Time toxicity, the cumulative healthcare contact days from clinical trial participation, is an important but labor-intensive metric to extract from protocol documents. We developed TimeTox, an LLM-based pipeline for automated extraction of time toxicity from Schedule of Assessments tables. TimeTox uses Google's Gemini models in three stages: summary extraction from full-length protocol PDFs, time toxicity quantification at six cumulative timepoints for each treatment arm, and multi-run consensus via position-based arm matching. We validated against 20 synthetic schedules (240 comparisons) and assessed reproducibility on 644 real-world oncology protocols.

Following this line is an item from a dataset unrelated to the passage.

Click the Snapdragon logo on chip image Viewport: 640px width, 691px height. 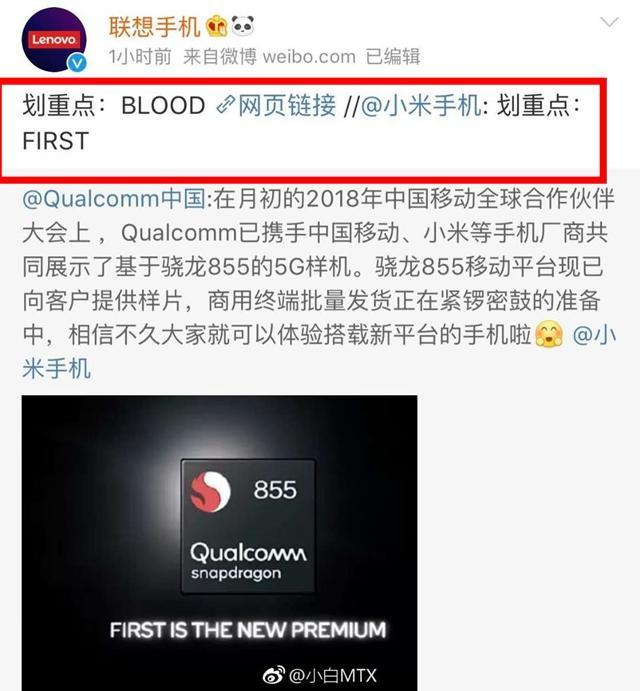pyautogui.click(x=210, y=491)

Two architectures were compared: single-pass (vanilla) and two-stage (structure-then-count). The two-stage pipeline achieved 100% clinically acceptable accuracy (\pm3 days) on synthetic data (MAE 0.81 days) versus 41.5% for vanilla (MAE 9.0 days). However, on real-world protocols, the vanilla pipeline showed superior reproducibility: 95.3% clinically acceptable accuracy (IQR \leq 3 days) across 3 runs on 644 protocols, with 82.0% perfect stability (IQR = 0). The production pipeline extracted time toxicity for 1,288 treatment arms across multiple disease sites. Extraction stability on real-world data, rather than accuracy on synthetic benchmarks, is the decisive factor for production LLM deployment.